Open Design and the Internet of Things

4/10/2009 - 11:14

Designer Ronen Kadushin says: "Open Design is a personal attempt to close a creativity gap between product design and other fields (music, graphic design, animation and photography), which found their creative output in phase with the realities of information technology and economics.  The Open Design method is based on the principles of the already successful Open Source method that revolutionized the software industry, and gave birth to a social movement that is cooperative, community-minded and seeks legitimate ways of sharing creativity."
In a world full of connectivity we can not operate in the frameworks of the financial set ups of a capitalism that favours scarcity in modes of production, so we need new business models in the internet of things. One of the areas that seem very promising to quick and dirty experiments and trial and error design is the auto industry.
Eric Hunting describes in his post to the openmanufacturing mailinglist, The Smart Car Ford Threw Away, what could happen if the big manufacturers would team up with the small initiatives in the field:  "Derided compulsively by motorheads of the time, this 1999 Ford concept -which for some reason I cannot recall having ever seen before- could have actually put Detroit on the right foot when they had the chance. Of course, this was the brainchild of a designer outside the car industry so it was doomed from the start no matter how logical it actually was.

■ Data segment:
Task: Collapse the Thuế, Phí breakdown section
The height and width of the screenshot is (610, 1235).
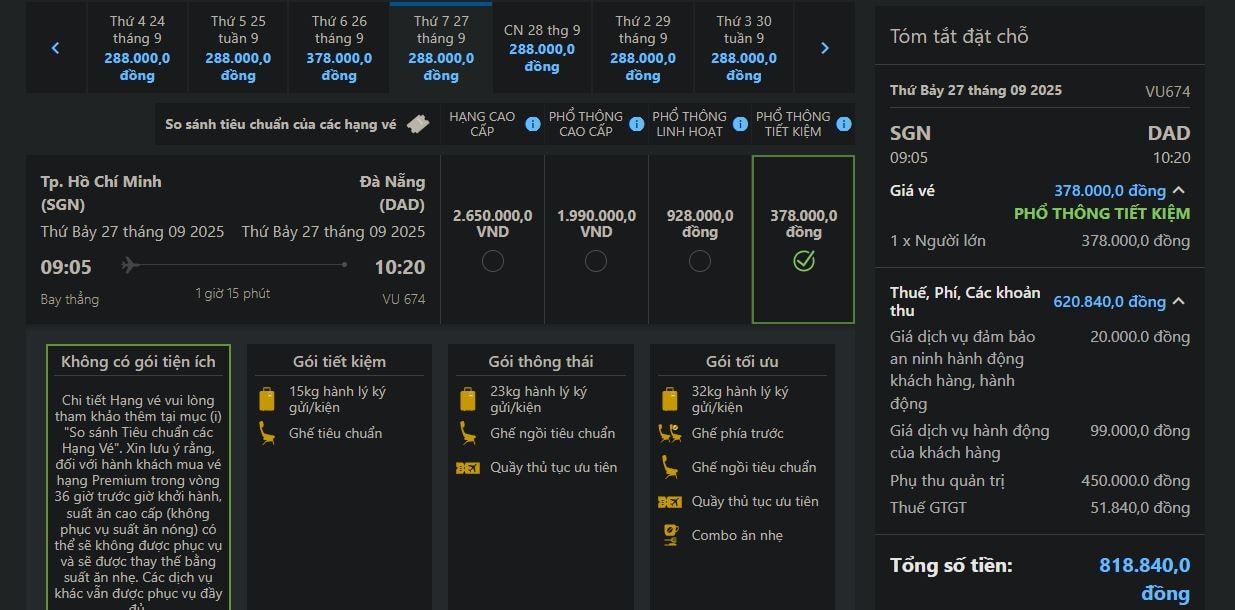Action: tap(1179, 301)
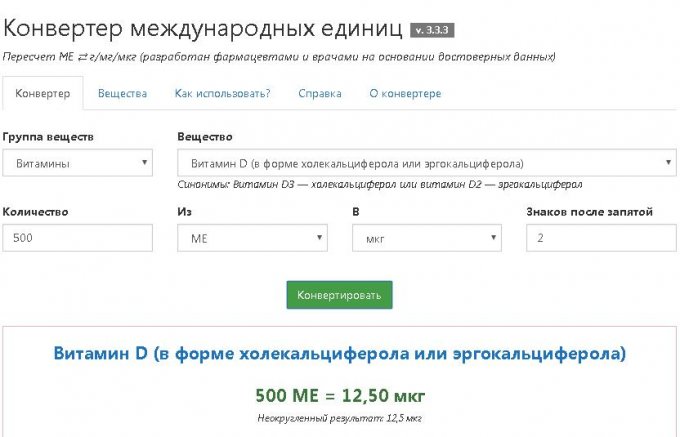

■ Exercise details: Rewrite the Open Design text from "4/10/2009 - 11:14" up to and including "the auto industry.", swapping "auto industry" for "car industry". The data has nothing to do with the Open Design text.

■ Expected answer:
4/10/2009 - 11:14

Designer Ronen Kadushin says: "Open Design is a personal attempt to close a creativity gap between product design and other fields (music, graphic design, animation and photography), which found their creative output in phase with the realities of information technology and economics.  The Open Design method is based on the principles of the already successful Open Source method that revolutionized the software industry, and gave birth to a social movement that is cooperative, community-minded and seeks legitimate ways of sharing creativity."
In a world full of connectivity we can not operate in the frameworks of the financial set ups of a capitalism that favours scarcity in modes of production, so we need new business models in the internet of things. One of the areas that seem very promising to quick and dirty experiments and trial and error design is the car industry.